A RIP track, short for repair in place track, (also known as a "cripple track" in slang terms) is a designated track, or tracks, in a rail yard or a siding along a section of a main rail line where locomotives and/or railroad cars can be placed for minor repairs. A RIP track allows for minor repairs to be done without removing the units from service and sometimes allows for these repairs to be done without removing a freight load from the car.[1] In some yards, a RIP track may be used for staging locomotives or damaged cars for major repairs and some rail yards may have more than one RIP track to serve both functions.
When it is discovered that an unloaded freight car requires repairs, they are normally sent to the repair shops. However, mechanical defects often do not show up, or are not discovered, until after a freight car has been loaded and is in transit. Obviously, it would be expensive and entail considerable delay to have to unload a defective car and transfer the load onto another car before the cargo can continue its journey. Often the repairs required are of a minor nature and such as may be taken care of in a short time with the proper facilities without unloading a car. It is for the repair of loaded freight cars that a RIP track or RIP track operation is specifically provided.

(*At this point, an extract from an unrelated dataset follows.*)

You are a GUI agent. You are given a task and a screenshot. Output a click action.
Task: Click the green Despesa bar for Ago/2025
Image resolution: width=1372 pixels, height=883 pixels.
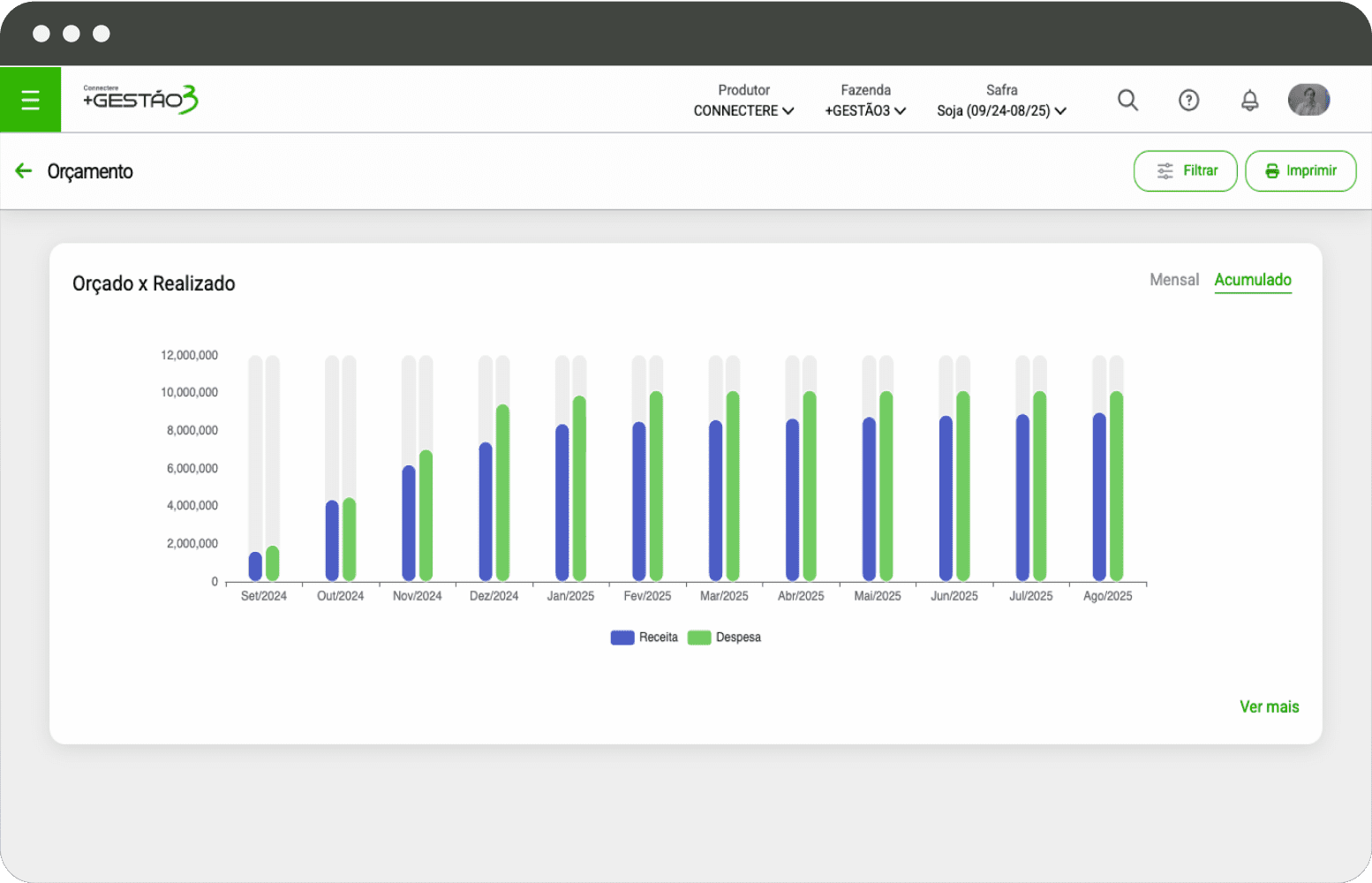point(1116,486)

As is well understood in railroading, loaded freight cars requiring repair before they can safely continue to destination, are removed from the train and delivered to the incoming side of a rip track which area is commonly referred to as the "bad order" area. From the bad order area the cars are moved into the middle portion of the rip track which is referred to as the "repair" area.
Seeing as most of the repairs have to do largely with the car trucks or under frame, jacks are used in the repair area for lifting the cars in various ways and locations. Therefore these jacks can be easily moved alongside the track or tracks in the repair area. Once the cars have been repaired they are removed from the repair area into the discharge side of the rip track which is referred to as the "OK" area.
Switcher locomotives are used for delivering defective loaded cars to the RIP track and for removing them after they are repaired.
A RIP track is featured in the 2010 action-thriller film Unstoppable. In the film the protagonists and their locomotive use a RIP track to avoid a head-on collision with 777, the film's runaway locomotive, after being unable to fit into an earlier siding due to the length of their train.[2]